I also found a lab result from 11 years ago, when I first developed IBS and ended up going gluten and dairy free, my TSH was 3.33 (no range known). My current doctor, at my insistence, tested me for TrAb (instead of TSI which I had requested). TrAb was <1 (range <1.22). She won't test for TSI.

I feel like I've had thyroid issues forever - like 30 years. My mom and brother had Hashi's and Graves (respectively) since their teens and I think I've gone undiagnosed for years. Having said that, my symptoms are not classically Hashi's or Graves. I've had times when I couldn't keep weight on and times when I was very bloated. I've had IBS for 11 years (since stopping birth control). My periods have been long and harsh or short and almost non-existent. My hair has always fallen out and I just recently learned that that doesn't happen to everybody. I've had sores that take months and months to heal, pimples on my scalp, a rash on my upper back, depression, anxiety etc.
My biggest symptom over the years and currently is pain, however. Right-sided neck pain, lower back and hip pain and, currently upper mid-back pain that is sharp and radiates to the front of my left ribcage.
The pain today has been much worse than in the past several weeks and for some naive reason, I believed the synthroid would help. Since starting synthroid, I had one wonderful day about 3 days into it and thought my physical ailments might be solved. Not so (of course, what was I thinking). I'm having diarrhea every day at least once, not sleeping well at all, and haven't seen any lasting changes.
My question is this: with the new lab results, does it seem like I even need to be on synthroid? Could this all be due to my high TgAb antibodies? Could something else entirely be going on?
Thanks so much for reading this far. And I'm sorry to go on and on. I was just so excited to actually have found a diagnosis after years and years of yuck and now to think that I have to keep searching is really hard to take in.
Any advice you have would be very much appreciated. I'm at a loss.
Carolyn


----------



## Octavia (Aug 1, 2011)

With those new labs at 50 mcg, I would say yes, you do need the Synthroid. But you are fighting an uphill battle with those antibodies.

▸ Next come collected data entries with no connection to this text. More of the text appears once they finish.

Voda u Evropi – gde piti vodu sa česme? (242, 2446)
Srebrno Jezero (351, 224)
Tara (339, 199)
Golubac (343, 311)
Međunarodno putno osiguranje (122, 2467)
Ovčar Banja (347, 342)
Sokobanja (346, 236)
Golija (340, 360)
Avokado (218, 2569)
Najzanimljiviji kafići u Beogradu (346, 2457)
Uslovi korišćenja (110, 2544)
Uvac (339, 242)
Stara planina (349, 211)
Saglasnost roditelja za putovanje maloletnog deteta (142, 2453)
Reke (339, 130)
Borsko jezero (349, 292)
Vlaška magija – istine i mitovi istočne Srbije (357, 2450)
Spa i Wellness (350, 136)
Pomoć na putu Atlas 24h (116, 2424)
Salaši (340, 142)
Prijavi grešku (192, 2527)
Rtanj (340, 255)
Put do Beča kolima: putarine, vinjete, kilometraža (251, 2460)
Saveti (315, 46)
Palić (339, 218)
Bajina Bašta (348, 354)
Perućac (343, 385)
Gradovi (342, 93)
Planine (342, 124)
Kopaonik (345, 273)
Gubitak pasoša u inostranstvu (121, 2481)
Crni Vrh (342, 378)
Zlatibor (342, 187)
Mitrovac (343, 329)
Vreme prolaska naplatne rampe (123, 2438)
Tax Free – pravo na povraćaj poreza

Give the Synthroid some more time. I suspect some of the symptoms may subside soon. For some people, it take time to adjust to the drug. Or perhaps you could try a different thyroid drug, but I do believe you need something.


----------



## Lovlkn (Dec 20, 2009)

> I've been on 50 mcg synthroid for 7 weeks now and had blood tests yesterday:
> 
> 10/25/2012:
> TSH 2.84 (.27-4.2)
> ...


You are still hypo - ask your doctor to increase your Synthroid.


----------



## Andros (Aug 26, 2009)

bluesmom said:


> Hi,
> I've been on 50 mcg synthroid for 7 weeks now and had blood tests yesterday:
> 
> 10/25/2012:
> ...


You do have a very small amount of Trab. That means something is going on. Like TSI, you should have no Trab. Trab indicates that you do have TSI as Trab is the blocking antibody to TSI.

That said; I believe you have Lupus also. Have you been tested? Anti-dsDNA, C3, C4.

You can look the lab tests up here.
http://www.labtestsonline.org/


----------



## bluesmom (Aug 11, 2012)

Thanks for the helpful replies. I'm trying to be a bit more hopeful about the Synthroid starting to work soon, and if not, pushing the doctor to increase the dose a bit.

I had asked my endo about Lupus and she acted like I was asking a rocket scientist to explain the life cycle of a blade of grass (basically, it was beyond her knowledge base - I know, endo, not rheumy). I saw a rheumatologist 2 years ago and they were sure I had Ankylosing Spondylitis (I'm a very healthy-appearing, young-looking 45-year-old who can barely touch her knees). When the tests came back negative for H27-something and CRP was .5 (range 0-.5), they told me I was fine and I should probably learn to live with it (the pain). That was one of the most infuriating statements a medical professional has ever made to me.

Having said that, I called their office (only game in town) to schedule an appointment to have more tests done and I'll definitely push for the Lupus tests. If it is Lupus, what can you do for that?

About the antibodies, could they be causing all of this pain? Is there anything I can do to decrease the antibodies?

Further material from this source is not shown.